The web is a giant repository where data is vast and abundant. The possibilities that come with this amount of data can be ground breaking. The challenge is to navigate through this unstructured pile of information out there on the web and extract it. It takes a lot of time and effort to scrape data from the web, even with the advanced web scraping technologies. But things are about to change. Researchers from the Massachusetts Institute of Technology recently released a paper on an artificial intelligence system that can extract information from sources on the web and learn how to do it on its own.
The research paper introduces an information extraction system that can extract structured data from unstructured documents automatically. To put it simply, the system can think like humans while looking at a document. When humans cannot find a particular piece of information in a document, we find alternative sources to fill the gap. This adds to our knowledge on the topic in question. The AI system works just like this.

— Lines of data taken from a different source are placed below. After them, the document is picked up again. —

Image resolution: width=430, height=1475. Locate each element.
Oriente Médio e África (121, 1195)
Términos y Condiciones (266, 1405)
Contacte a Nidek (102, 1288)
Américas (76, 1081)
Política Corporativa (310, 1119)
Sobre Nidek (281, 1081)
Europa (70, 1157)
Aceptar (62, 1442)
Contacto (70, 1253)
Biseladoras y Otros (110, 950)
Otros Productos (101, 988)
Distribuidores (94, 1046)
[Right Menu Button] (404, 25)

The working of this AI based data extraction system involves classifying the data with a ‘Confidence score’. This confidence score determines the probability of the classification being statistically correct and is derived from the patterns in the training data. If the confidence score doesn’t meet the set threshold, the system will automatically search the web for more relevant data. Once the adequate confidence score is achieved by extracting new data from the web and integrating it with the current document, it will deem the task successful. If the confidence score is not met, the process continues until the most relevant data has been pulled out.
This type of learning mechanism is called ‘Reinforcement learning’ and works by the notion of learning by reward. It’s very similar to how humans learn. Since there can be a lot of uncertainty associated with the data being merged together, especially where contrasting information is involved, the rewards are given based on the accuracy of the information. With the training provided, the AI learns how to optimally merge different pieces of data together so that the answers we get from the system is as accurate as possible.

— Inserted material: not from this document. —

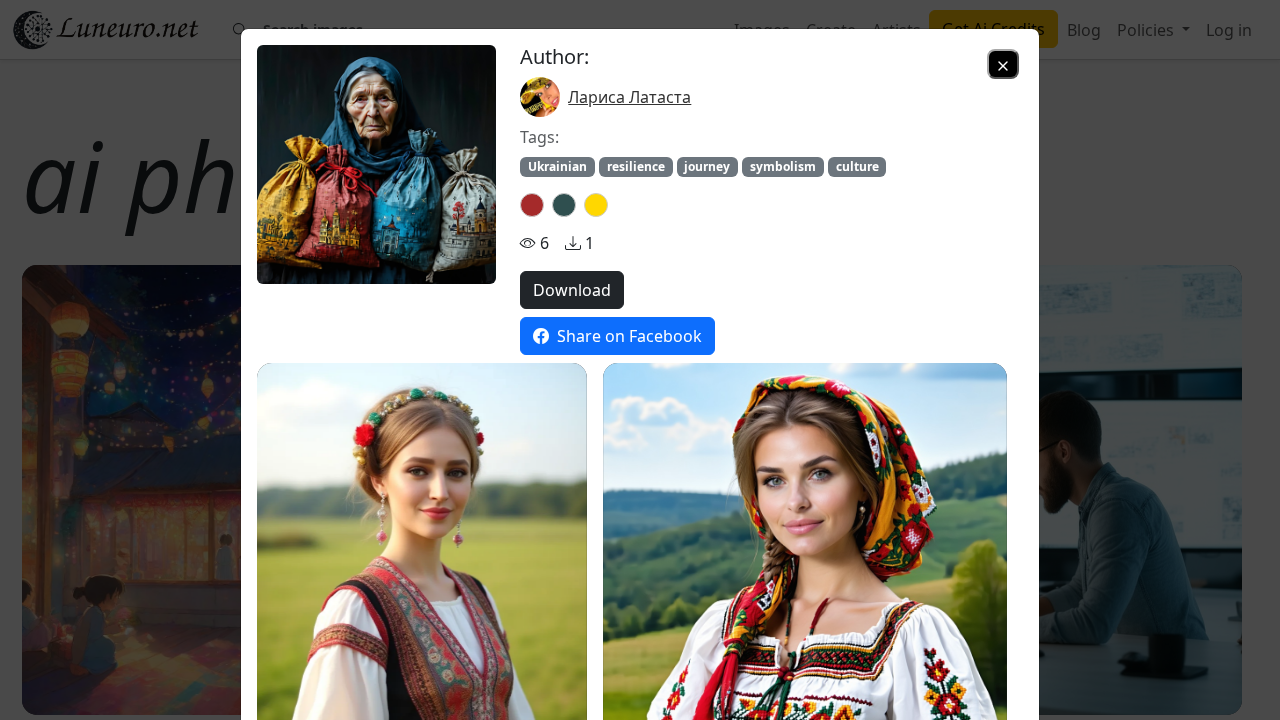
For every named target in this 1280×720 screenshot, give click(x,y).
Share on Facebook (627, 336)
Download (572, 290)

To test how well the artificial intelligence system can extract data from the web, researchers gave it a test task. The system was to analyse various data sources on mass shootings in the USA and extract the name of the shooter, number of injured, fatalities and the location. The performance was in fact mind blowing as it could pull up the accurate data the way it was needed while beating conventionally taught data extraction mechanisms by more than 10 percent.

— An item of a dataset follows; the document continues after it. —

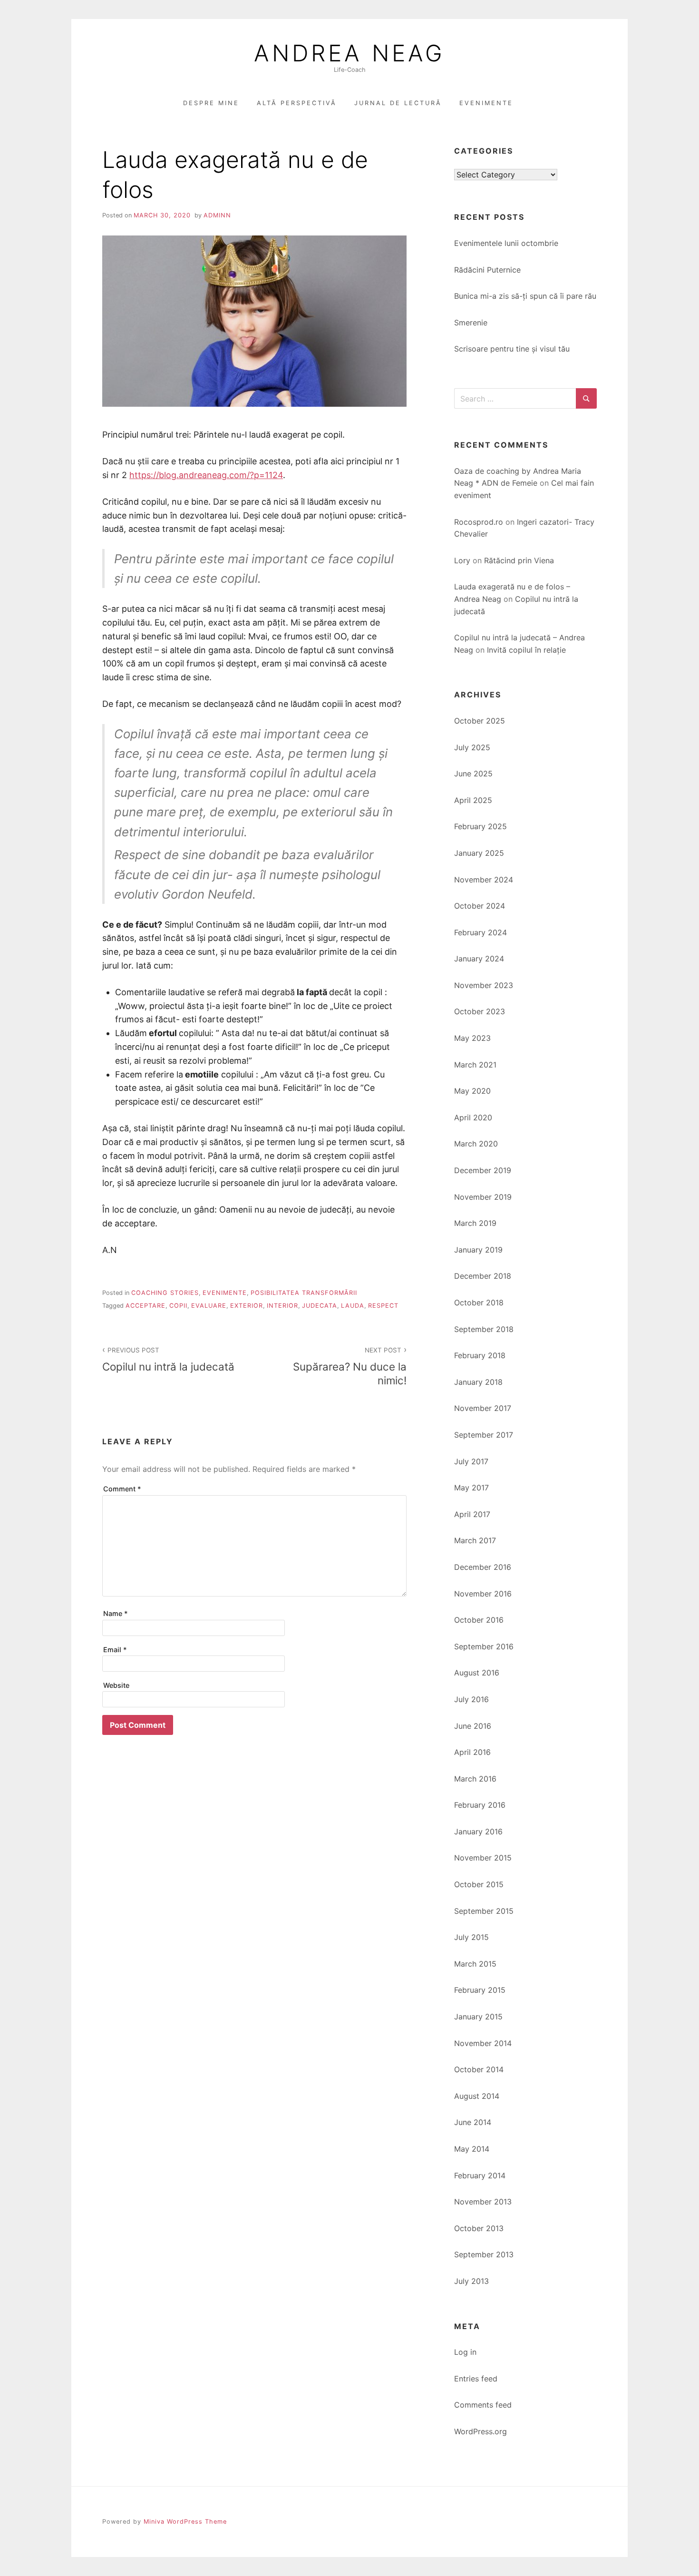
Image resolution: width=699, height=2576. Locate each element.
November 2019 (483, 1197)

With ever increasing need for data and the challenges associated with acquiring it, AI could be what’s missing in the equation. The research is promising and hints at a future where intelligent bots with human sight can read and crawl web documents to tell us the bits we need to know.
The AI system could be a game changer in research tasks that require a lot of manual work from humans now. A system like this will not only save time but also enables us to make use of the abundance of information out there on the web. Looking at the bigger picture, this new research is only a step towards creating the truly intelligent web spider that can master a variety of tasks just like humans rather than being focused at just one process.